As a real estate developer, Andrew Gallinaro ultimately hopes to spin golden investments out of brick and mortar properties. He’s steadily increasing the value of properties – an outdated office park in Burlington; a former industrial park in the South End – by drastically redeveloping the land and buildings. Gallinaro is part of an expert property team at Newton-based National Development, a leading New England real estate investment firm that oversees over 25 million square feet of retail, office and industrial space, and senior and multi-family housing. As asset manager, it’s Gallinaro’s role to not just maximize the investment for National Development partners, but also to have a hands-on role in maintaining the properties. As property manager, he makes sure the buildings are heated and cooled, executes leases with new renters, and oversees building improvements, among other details. “It seemed that anyone with a calculator and spreadsheet was a real estate expert up until the point when the economy crashed,” said Gallinaro. “Today, folks in our industry are more focused on how we can add value to properties and surrounding communities, rather than just on the bottom-line financial figures.” Gallinaro spoke with Globe correspondent Cindy Atoji Keene about his role in developing and managing National Development real estate projects throughout the region.
“I entered the real estate industry about a decade ago, when the economy, and real estate in particular, were extremely hot. At the time, there was more of a focus on ‘financial engineering’ and generating returns for investors, as opposed to how we are approaching investments post-great recession. Essentially what we are looking for is a property with a great location, but also how we can fundamentally change the landscape in ways that have lasting impact for generations to come.

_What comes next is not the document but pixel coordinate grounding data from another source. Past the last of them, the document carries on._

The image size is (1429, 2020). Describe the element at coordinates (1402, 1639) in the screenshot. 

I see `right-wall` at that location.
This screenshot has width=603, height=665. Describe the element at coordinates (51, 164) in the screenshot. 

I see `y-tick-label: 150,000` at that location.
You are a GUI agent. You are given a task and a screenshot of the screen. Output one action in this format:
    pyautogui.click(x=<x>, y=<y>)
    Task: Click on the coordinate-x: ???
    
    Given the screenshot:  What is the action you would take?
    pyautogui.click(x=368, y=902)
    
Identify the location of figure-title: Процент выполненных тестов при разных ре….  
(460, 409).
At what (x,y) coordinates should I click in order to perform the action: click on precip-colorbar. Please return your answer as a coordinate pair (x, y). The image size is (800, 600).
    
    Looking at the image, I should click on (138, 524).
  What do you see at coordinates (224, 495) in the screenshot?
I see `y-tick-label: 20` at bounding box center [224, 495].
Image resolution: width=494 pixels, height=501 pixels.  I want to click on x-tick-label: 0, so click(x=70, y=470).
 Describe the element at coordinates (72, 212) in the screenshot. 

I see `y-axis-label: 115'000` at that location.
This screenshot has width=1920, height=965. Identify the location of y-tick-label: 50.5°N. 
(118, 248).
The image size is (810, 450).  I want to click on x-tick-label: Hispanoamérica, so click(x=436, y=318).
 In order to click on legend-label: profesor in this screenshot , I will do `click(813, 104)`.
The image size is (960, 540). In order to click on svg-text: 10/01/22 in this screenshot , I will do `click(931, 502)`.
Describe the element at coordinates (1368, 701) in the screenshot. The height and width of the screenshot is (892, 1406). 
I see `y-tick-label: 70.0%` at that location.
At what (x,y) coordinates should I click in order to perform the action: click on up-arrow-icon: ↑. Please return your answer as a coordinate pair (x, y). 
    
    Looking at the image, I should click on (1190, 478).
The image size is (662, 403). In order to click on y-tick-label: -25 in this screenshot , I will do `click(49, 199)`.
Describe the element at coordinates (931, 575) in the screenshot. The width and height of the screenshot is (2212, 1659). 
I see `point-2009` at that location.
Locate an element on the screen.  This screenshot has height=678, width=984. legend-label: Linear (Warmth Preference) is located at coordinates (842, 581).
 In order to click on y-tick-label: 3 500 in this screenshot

"For example, our work at The District Burlington is taking an existing property and flipping it around 180 degrees to transform it into an urban-style destination that you wouldn’t typically find in the suburbs. We like to look for opportunities where we can create the most value instead of just investing in the next hot neighborhood and riding the wave. These types of value-added investment opportunities are our sweet spot. Of course, there’s inherent risk in what we do, but good investors are risk mitigators and not risk takers, and we do everything we can to mitigate risk in our projects. Another example is our work at Ink Block, where a lot of people thought it was crazy to invest that much into a challenging corner of the South End. But the project has been a big success so far because we were committed to creating something really different. National Development has completed projects in more than 30 municipalities in the Greater Boston area, and not only do we we make sure these properties are performing financially; they also have to be managed day to day. What I really love is the breadth of situations and the variety of people that I deal with each day. Within a span of 30 minutes this morning, I got a call from a property manager who needed to resolve an issue with a subcontractor. And then I had to quickly switch gears to join a conference call with one of our investment partners – a global investment firm – to talk through a financial proposal for a large prospective tenant. I need to be able to fluidly transition from dealing with investment bankers, contractors, local government officials, and tenants, to everyone in between. It’s truly an ever-changing dynamic. The real estate industry in general is traditionally more of a slow adapter but we are collectively becoming much better listeners. And when I want to take a break from all of this, I enjoy my fantasy football league. After toiling in mediocrity for several years, I am very confident that this is the year for my office fantasy football team. And even if it’s not, I’ll enjoy the friendly competition and banter around the office among my colleagues that comes with it."